Connecticut Health News

Murphy: Private Equity Dealings Hurt CT Hospitals and Patient Care

CTHealthNews.com
October 10, 2025

At a Brookings Institution forum titled “Lessons From the Collapse of Steward Health Care,” U.S. Senator Chris Murphy sounded the alarm on the growing role of private equity in American health care, warning that profit-driven takeovers are threatening patient safety and degrading hospital services—especially in Connecticut. 

 

Murphy cited his recent report, A Dangerous Prospect: How Private Equity Decimated Connecticut Hospitals, which outlines how a private equity firm’s involvement harmed patient care at three hospitals in the state.

 

“Patients at private equity–owned hospitals are more likely to get an infection, they’re more likely to experience a fall, they’re more likely to have a variety of adverse events following a procedure. There’s another study of private equity–owned nursing homes, and this one is just damning. It shows that if you’re a patient at a private equity–owned nursing home, you will have an 11% higher mortality rate than those that are not owned by private equity. So those are the stakes here. This is literally a matter of life and death.”

 

Murphy said greed has overtaken care: “The motivation is not to care for people.

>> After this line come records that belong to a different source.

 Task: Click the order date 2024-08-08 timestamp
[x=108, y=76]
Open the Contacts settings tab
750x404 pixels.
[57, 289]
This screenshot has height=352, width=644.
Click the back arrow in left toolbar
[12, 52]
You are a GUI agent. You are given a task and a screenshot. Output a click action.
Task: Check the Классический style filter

It’s frankly, to deny people care, to drive people crazy trying to get reimbursement for care… We’ve become so desensitized to corporate greed in our health care system that we forget it was ever different. Young people today have only lived in this system. They know it’s fundamentally broken. They can feel it when they go to a hospital that’s suddenly short on supplies, like these three hospitals in Connecticut, or when they go to an urgent care facility and they have to wait for three hours, or when they’re booking an appointment online with the first available doctor instead of a primary care physician that they have a relationship with—that they know and trust. There’s a soullessness. There’s an emptiness to our current health care system now that the driving force isn’t taking care of people — it’s making a tiny number of people a disgusting amount of money.”

 

He reminded the audience of what care used to mean: “It’s important to remember that it wasn’t always like this… We were looking back at the initial criteria that the American Hospital Association used to approve health insurance plans, and it’s just wild. This was a world that we lived in for so long. The criteria was that the plan had to be not-for-profit. The plan had to be designed to improve the public welfare. It had to cover hospital charges, and it had to allow free choice of physicians. Again, that’s just a world that doesn’t exist today, but it wasn’t so long ago when hospitals wouldn’t deal with an insurer unless the plan was designed to improve public welfare.”

 

Murphy also noted a turning point in Connecticut: “I'm proud to report that, in part because of our advocacy, these three hospitals are now in the process of being turned over to nonprofit entities, instead of cycling through another private equity firm. So to me, this is simple. We act as if we have to just accept that the motivating factor in our healthcare system should be rapacious greed instead of taking care of people, but why should we accept this? Why do we accept that our hospitals and our nursing homes are just vehicles for the enrichment of the 0.01% crowd? Why should our grandparents be pawns in a game designed to let private equity executives compete with each other in a game of who has the biggest private jet? That’s dystopian, that’s disgusting, and it’s just our choice as a society and as a government as to whether we should allow it.”

 

Calling for bipartisan reform, Murphy said: “We’ve got to be willing to tell the stories of what happens to community hospitals and nursing homes and other health care centers that are bought by private equity and all the immoral outcomes that result. And political leaders on both sides of the aisle need to have the courage to stand up against these deals when they’re proposed for their communities… This is a place where you could see Republicans and Democrats stepping up and saying, “No, enough is enough. We are not going to let happen to our hospitals what happened to our insurance industry.” We believe, based upon the data, that there’s just no claim that private equity ownership in our hospitals, in our nursing homes, leads to better care.”